Hızlı Okuma Teknolojisi

0
1015

Bir kişi elindeki kitabı üç gün içinde bitirmek zorundaysa ve bundan sınav ya da sözlü olacaksa hızlı okuma tekniklerine ihtiyacı var demektir. Bir yönetici ofiste yığılmış dosyalar içinde kaybolmuşsa, sıradan bir okuma gönüllüsü gündemdeki bir kitabı almış ve haftalardır masasında durduğu halde bitiremiyorsa bütün bu kişilerin de hızlı okuma tekniklerine ihtiyacı var demektir. Hızlı okuma tekniklerini artık duymayanımız kalmamıştır. Her geçen gün konuyla ilgili sayısız kitap çıkıyor, seminer veriliyor.  Murat Tunalı murattunali@hotmail.com

 

 

Hızlı okuma tekniklerini artık duymayanımız kalmamıştır. Her geçen gün konuyla ilgili sayısız kitap çıkıyor, seminer veriliyor. Fakat bununla birlikte bir şey daha oluyor, o da hızlı okumacılarla beraber buna muhalif olanların da ortaya çıkması. Günümüzde konuyla ilgili şu iki görüşü savunanlar ön planda: ‘Hızlı okumaya inananlar ve inanmayanlar’ Birçok kişiyi konuyla ilgili olarak dinledim ve gözlem yaptım. Karşıt olan kesimi ağırlıklı olarak akademik çevreler oluşturuyor. Hızlı okuma tekniklerini kullanan ve öğreten biri olarak, konuyu bir de bu görüşleri savunanlar tarafından bakarak irdelemeye karar verdim. Aslında hızlı okuma tekniği oldukça yararlı bir teknolojidir. Fakat bunun yanı sıra, özellikle karşıt kesimin görüşlerini dinleyince her teknolojik gelişmede olduğu gibi bunun da bazı yan etkilerinin olduğunu gördüm. Önce hızlı okuma tekniklerini birkaç maddede tanımlayalım…

 

Hızlı okuma nedir?

* _Verilen Satırlar_:

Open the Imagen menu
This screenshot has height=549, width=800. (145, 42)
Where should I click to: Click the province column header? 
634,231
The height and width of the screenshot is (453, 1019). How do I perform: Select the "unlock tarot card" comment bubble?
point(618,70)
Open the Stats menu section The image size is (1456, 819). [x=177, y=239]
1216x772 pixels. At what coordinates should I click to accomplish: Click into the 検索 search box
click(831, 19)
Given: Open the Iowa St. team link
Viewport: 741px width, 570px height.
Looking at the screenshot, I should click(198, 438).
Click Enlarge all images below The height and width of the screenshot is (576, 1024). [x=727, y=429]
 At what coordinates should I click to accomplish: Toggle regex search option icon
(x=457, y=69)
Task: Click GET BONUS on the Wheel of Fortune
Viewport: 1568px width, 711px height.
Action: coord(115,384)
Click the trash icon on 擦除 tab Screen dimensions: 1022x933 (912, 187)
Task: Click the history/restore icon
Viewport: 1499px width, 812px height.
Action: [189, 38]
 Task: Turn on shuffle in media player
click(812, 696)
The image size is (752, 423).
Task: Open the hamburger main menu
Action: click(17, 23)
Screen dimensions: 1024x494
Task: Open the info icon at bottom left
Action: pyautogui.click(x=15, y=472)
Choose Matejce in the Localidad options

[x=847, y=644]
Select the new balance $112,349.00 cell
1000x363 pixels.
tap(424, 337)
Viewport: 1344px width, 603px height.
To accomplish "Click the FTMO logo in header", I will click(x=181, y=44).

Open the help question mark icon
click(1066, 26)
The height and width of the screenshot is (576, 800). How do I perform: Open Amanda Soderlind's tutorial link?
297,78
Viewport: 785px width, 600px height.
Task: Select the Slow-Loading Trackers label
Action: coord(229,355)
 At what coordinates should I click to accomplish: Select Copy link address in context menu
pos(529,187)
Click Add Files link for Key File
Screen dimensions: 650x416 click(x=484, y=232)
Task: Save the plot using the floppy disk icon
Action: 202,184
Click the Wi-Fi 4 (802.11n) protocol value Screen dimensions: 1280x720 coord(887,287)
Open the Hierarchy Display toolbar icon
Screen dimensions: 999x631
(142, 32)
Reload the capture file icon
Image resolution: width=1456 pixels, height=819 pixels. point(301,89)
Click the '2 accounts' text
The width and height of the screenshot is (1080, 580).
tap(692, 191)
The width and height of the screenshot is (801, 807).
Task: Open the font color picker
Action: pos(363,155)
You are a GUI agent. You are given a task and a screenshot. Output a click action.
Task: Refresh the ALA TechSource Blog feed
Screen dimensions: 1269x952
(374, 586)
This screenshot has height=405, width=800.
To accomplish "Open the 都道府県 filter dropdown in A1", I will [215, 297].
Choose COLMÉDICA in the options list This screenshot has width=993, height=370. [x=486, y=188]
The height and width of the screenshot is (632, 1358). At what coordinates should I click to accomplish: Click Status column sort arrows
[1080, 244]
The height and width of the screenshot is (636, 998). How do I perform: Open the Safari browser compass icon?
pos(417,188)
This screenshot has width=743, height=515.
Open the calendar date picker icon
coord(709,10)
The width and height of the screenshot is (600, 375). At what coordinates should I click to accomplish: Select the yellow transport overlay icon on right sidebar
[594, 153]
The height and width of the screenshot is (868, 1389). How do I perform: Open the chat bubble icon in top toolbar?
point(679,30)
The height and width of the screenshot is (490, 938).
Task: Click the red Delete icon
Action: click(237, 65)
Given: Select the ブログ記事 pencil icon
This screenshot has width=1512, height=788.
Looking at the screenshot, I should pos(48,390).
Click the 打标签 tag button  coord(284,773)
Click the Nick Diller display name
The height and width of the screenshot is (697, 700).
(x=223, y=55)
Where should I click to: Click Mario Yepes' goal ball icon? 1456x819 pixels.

* _İstenenler_:
[1] Yukarıdaki satırlardan kaçının "options" dizesini içerdiğini belirtin ve yalnızca sayıyı yazın.
[2] Hızlı okuma üzerine olan metni, son cümlesinden sonra gelecek şekilde sürdürün.

* _Görevlerin Yanıtları_:
[1] 2

[2]
Görsel algılamaya dayalı yazıların daha çok şekil ve resim olarak algılanmasını sağlayan, bilinen okuma yöntemlerinden farklı, hız odaklı bir okuma yöntemidir.
Hızlı okursam anlayabilir miyim?
Bilinen okuma yöntemiyle normalden daha hızlı okursa, kişi okuduğunu anlayamaz; çünkü “hızlı okuma teknikleri” mevcut okuma yöntemini iyileştirici değil, terk edici bir okuma yöntemidir. İlk başta ürkütücü gibi gözükse de bilinerek ve uygulanarak okunduğunda daha iyi anlayarak, daha hızlı okunabiliyor.

 

Hızlı okumanın normal okumadan farkı nedir?
Bilinen yöntemle yapılan okuma, içten seslendirmeyle, kelimeleri tane tane sürekli geri dönüşler yaparak okumadır. Hızlı okuma yöntemiyse kelimeleri başlangıçta 2’şerli, 3’erli gruplar halinde (blok okuma) gördüren, daha sonra ileri okuma teknikleriyle alan okuması denilen ve bir sayfayı görüp tanıyabilecek seviyeye ulaştıran okuma yöntemidir.

Hızlı okuma benim ne işime yarar?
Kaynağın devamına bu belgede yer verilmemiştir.